I walked down to the edge of the water and frisbee’d our unwanted guest 15 or 20 feet out into a receding tide.  Over breakfast, Hollie and I marvelled at the effort required for a 7 pound tabby to haul his 1-2 pound treasure home.  Assuming he found it on the beach, and that it didn’t slither in by itself, that means that Ro-Dog had to haul this starfish up a flight of 8 very steep stairs from the beach, across approximately 150 feet of yard, and another 40 feet of gravel driveway to the garage.  Then he had to take it though a dog-door into the garage, and through another one into the laundry room.  After that, there was a raised baby gate, designed to stop dogs but not cats, to limbo under and about 40 feet of ceramic tile hallway and finally across the bedroom carpet to the desk.  It pretty much boggles the mind.  Not to mention that the starfish looked intact and unbloodied after all this.  I must admit that I don’t know if starfish even HAVE blood that we would recognize, but it is amazing all the same.  Ro-Dog’s incredible journey.

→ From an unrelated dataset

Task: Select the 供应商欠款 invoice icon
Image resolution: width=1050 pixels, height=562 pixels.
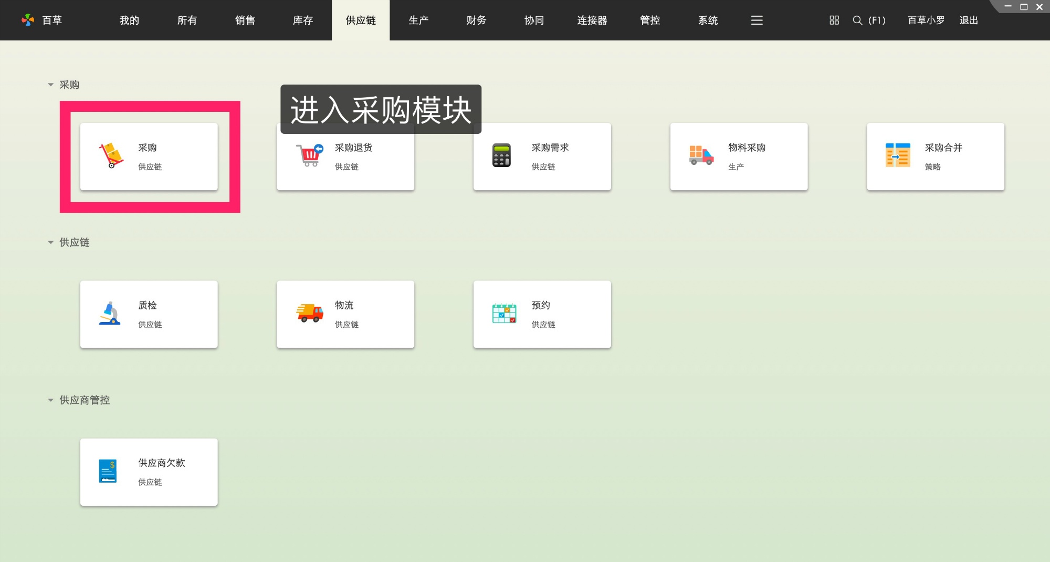Action: pos(108,471)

The next day I took the dogs, including Ro-Dog, for a walk down the beach.  About one hundred yards east of our stairs I came upon a dead starfish, caught way above the tide line.  It is hard to tell one of these things from another, but after our intimate association of the previous morning I am pretty sure this is “Ro-Dog’s” starfish.  Ro-Dog feigns indifference and declines to identify.  So once again I determine that the best thing to do is to send this starfish swimming.  Repeating the frisbee tactic of the day before I wonder just briefly if the shock of hitting the water from 5 feet up in the air might have been responsible for the current condition of this fellow (or gal) but I can’t blame myself for this.  These things happen. 

We were over one hundred yards from the stairs.  The next low tide was not until 2AM.   These things seemed unimportant until the next morning at 730AM when I got up to get my robe on and my toe hit something cold and squishy.  I know you don’t believe me, and as sad as that is, it really doesn’t change the truth.  Ro-Dog’s starfish was back in my room.  Not under the desk this time, but right in front of my dresser.  Same color, same markings, same absence of activity or personality. 

I expected to hear Rod Serling at any moment: “Jim Carroll thought the little place on Rocky Bay that he shared with his partner and his dogs was on a body of water known as Case Inlet.  What he didn’t realize until just this morning was that the gently lapping waves on his beach marked the edge of a strange sea known as the Twilight Zone.”  Cue the music.